Material provided section start

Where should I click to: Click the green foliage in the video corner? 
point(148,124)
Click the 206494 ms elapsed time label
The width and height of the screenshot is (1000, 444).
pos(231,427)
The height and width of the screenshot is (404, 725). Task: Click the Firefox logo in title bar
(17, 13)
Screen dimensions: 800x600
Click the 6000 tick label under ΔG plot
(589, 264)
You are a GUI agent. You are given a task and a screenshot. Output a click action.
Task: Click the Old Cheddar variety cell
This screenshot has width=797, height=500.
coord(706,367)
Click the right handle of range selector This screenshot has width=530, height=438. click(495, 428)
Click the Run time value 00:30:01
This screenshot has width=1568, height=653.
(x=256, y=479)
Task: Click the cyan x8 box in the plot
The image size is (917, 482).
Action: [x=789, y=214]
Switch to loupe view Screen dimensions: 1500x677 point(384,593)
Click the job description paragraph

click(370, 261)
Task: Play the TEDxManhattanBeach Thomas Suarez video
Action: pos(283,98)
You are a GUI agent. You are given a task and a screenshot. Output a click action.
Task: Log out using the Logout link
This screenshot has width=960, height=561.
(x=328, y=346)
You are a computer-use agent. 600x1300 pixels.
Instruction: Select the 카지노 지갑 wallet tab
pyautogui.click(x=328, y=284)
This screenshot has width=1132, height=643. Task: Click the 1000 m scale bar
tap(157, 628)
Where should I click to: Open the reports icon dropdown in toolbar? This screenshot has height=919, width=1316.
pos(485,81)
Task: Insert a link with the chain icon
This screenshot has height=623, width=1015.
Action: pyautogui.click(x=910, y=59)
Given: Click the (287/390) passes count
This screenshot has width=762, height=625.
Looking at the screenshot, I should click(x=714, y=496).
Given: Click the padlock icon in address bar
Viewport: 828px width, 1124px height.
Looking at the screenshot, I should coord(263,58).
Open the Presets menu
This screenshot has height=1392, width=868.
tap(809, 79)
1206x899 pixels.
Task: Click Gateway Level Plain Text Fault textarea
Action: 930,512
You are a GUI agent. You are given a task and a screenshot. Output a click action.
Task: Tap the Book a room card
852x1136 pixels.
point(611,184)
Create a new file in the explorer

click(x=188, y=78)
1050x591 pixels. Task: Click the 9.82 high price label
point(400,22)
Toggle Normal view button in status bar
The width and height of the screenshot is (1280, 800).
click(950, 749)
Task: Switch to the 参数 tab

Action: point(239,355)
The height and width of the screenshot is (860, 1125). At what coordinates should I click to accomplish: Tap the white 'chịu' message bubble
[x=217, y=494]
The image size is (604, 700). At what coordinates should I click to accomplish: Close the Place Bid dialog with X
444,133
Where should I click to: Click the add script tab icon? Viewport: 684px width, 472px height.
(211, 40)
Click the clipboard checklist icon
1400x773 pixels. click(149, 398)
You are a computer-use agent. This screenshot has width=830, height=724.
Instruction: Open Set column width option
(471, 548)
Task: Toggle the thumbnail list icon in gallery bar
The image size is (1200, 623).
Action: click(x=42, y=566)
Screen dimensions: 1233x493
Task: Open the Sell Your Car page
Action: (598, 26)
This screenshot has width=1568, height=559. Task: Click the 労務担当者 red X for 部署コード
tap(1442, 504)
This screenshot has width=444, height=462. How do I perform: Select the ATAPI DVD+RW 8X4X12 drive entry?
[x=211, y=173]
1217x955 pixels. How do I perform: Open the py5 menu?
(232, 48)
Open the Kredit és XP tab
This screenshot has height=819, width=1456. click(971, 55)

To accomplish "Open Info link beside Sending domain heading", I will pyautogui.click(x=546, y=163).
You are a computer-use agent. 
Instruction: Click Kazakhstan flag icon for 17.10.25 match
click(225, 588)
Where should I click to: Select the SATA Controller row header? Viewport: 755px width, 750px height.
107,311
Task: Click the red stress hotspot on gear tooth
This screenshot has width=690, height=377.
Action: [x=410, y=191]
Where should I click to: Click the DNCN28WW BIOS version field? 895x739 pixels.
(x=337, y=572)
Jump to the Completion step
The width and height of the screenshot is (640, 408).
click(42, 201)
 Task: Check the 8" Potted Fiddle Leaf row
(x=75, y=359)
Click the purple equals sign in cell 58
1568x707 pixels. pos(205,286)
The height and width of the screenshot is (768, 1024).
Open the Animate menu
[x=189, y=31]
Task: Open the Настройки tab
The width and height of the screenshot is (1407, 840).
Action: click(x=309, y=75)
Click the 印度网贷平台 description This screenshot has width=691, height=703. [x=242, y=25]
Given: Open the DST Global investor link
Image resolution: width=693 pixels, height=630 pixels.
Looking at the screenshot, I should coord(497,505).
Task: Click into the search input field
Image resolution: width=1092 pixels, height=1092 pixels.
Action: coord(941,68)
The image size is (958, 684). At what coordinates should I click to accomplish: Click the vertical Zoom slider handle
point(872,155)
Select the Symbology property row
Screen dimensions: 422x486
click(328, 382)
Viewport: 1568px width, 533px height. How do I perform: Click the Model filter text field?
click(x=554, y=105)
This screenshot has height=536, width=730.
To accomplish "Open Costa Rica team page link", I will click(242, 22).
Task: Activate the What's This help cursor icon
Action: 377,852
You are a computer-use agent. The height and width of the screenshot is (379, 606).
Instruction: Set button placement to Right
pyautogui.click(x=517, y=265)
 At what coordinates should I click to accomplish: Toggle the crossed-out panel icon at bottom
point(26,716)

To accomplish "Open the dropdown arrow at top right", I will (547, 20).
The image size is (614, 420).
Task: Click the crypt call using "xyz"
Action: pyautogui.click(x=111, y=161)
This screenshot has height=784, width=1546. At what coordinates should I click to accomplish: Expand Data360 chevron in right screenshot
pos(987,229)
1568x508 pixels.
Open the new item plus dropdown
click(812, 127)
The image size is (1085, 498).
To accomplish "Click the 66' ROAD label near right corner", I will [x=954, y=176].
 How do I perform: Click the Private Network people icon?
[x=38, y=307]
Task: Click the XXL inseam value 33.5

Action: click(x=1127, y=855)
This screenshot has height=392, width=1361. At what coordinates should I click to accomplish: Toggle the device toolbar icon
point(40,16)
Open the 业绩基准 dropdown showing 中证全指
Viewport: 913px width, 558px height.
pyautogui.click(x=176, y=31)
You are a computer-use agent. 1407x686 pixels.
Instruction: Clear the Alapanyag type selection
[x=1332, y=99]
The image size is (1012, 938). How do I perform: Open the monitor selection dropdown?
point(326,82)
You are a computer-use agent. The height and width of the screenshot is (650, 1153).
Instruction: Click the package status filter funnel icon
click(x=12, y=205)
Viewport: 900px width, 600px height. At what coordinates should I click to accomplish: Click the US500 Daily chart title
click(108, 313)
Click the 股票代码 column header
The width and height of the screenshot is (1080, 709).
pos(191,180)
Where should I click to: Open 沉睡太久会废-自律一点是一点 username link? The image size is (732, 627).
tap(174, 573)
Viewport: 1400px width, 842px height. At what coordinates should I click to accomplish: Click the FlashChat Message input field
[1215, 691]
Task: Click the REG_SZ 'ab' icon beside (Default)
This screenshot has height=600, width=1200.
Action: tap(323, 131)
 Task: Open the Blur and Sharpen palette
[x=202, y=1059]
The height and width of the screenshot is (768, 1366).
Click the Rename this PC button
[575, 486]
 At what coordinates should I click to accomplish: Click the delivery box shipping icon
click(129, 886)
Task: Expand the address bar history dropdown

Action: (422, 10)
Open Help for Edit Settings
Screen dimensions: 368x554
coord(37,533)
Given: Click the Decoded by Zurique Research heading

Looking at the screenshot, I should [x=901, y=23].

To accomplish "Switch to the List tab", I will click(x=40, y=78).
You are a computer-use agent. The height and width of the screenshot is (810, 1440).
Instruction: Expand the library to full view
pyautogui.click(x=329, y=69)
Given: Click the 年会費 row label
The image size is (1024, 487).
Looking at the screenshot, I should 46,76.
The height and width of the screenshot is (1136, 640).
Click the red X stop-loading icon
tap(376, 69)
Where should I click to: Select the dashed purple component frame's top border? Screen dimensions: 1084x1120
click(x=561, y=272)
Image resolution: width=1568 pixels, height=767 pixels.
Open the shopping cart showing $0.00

Material provided section end

■ What the task requires
Would you print exactly and only the lines of the material above that run from the line with "Screen dimensions: 800x600" through the line with "Task: Click the cyan x8 box in the plot", both included?

■ Final answer
Screen dimensions: 800x600
Click the 6000 tick label under ΔG plot
(589, 264)
You are a GUI agent. You are given a task and a screenshot. Output a click action.
Task: Click the Old Cheddar variety cell
This screenshot has width=797, height=500.
coord(706,367)
Click the right handle of range selector This screenshot has width=530, height=438. click(495, 428)
Click the Run time value 00:30:01
This screenshot has width=1568, height=653.
(x=256, y=479)
Task: Click the cyan x8 box in the plot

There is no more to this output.